→ **Task directions**:
Nothing but the lines from the one containing "You are a computer-use agent. 1100x463" through the last line of the records below should be written out, each exactly as it stands.

Collected data entries:
************

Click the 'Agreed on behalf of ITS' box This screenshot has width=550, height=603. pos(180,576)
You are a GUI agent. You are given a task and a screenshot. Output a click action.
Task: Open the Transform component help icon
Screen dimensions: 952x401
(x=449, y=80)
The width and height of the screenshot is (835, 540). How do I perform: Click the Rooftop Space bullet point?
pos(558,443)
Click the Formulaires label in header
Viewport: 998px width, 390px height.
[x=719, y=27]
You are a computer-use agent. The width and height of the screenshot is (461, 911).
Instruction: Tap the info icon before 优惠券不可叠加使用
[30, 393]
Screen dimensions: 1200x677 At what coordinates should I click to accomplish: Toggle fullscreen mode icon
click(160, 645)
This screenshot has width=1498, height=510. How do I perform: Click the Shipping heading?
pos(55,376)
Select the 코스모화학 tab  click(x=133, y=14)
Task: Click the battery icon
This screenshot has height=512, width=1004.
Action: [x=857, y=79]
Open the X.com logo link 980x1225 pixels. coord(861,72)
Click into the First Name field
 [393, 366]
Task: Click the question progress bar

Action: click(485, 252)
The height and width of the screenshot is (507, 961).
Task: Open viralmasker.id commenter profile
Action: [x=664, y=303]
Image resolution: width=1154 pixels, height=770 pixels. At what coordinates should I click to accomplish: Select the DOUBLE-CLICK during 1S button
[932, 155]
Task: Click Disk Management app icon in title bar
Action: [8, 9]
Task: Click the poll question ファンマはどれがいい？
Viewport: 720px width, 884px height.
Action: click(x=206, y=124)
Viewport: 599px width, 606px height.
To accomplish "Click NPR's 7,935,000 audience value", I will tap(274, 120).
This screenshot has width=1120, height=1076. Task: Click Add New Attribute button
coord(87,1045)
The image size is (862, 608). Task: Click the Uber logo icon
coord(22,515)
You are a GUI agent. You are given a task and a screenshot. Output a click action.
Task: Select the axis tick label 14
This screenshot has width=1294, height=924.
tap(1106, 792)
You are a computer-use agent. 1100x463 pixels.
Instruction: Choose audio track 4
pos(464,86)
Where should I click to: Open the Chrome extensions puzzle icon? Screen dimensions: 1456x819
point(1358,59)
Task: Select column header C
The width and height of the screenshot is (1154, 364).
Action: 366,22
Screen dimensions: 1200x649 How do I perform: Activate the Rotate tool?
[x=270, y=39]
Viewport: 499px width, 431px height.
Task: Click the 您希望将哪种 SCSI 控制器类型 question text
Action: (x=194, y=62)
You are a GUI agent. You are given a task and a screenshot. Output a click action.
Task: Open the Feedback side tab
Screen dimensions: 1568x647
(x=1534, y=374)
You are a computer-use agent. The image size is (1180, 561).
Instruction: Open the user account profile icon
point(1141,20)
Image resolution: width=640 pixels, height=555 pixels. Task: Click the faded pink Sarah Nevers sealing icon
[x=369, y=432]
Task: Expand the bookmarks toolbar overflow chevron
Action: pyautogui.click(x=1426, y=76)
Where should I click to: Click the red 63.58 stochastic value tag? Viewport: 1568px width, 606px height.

************

→ **Solution to this task**:
You are a computer-use agent. 1100x463 pixels.
Instruction: Choose audio track 4
pos(464,86)
Where should I click to: Open the Chrome extensions puzzle icon? Screen dimensions: 1456x819
point(1358,59)
Task: Select column header C
The width and height of the screenshot is (1154, 364).
Action: 366,22
Screen dimensions: 1200x649 How do I perform: Activate the Rotate tool?
[x=270, y=39]
Viewport: 499px width, 431px height.
Task: Click the 您希望将哪种 SCSI 控制器类型 question text
Action: (x=194, y=62)
You are a GUI agent. You are given a task and a screenshot. Output a click action.
Task: Open the Feedback side tab
Screen dimensions: 1568x647
(x=1534, y=374)
You are a computer-use agent. The image size is (1180, 561).
Instruction: Open the user account profile icon
point(1141,20)
Image resolution: width=640 pixels, height=555 pixels. Task: Click the faded pink Sarah Nevers sealing icon
[x=369, y=432]
Task: Expand the bookmarks toolbar overflow chevron
Action: pyautogui.click(x=1426, y=76)
Where should I click to: Click the red 63.58 stochastic value tag? Viewport: 1568px width, 606px height.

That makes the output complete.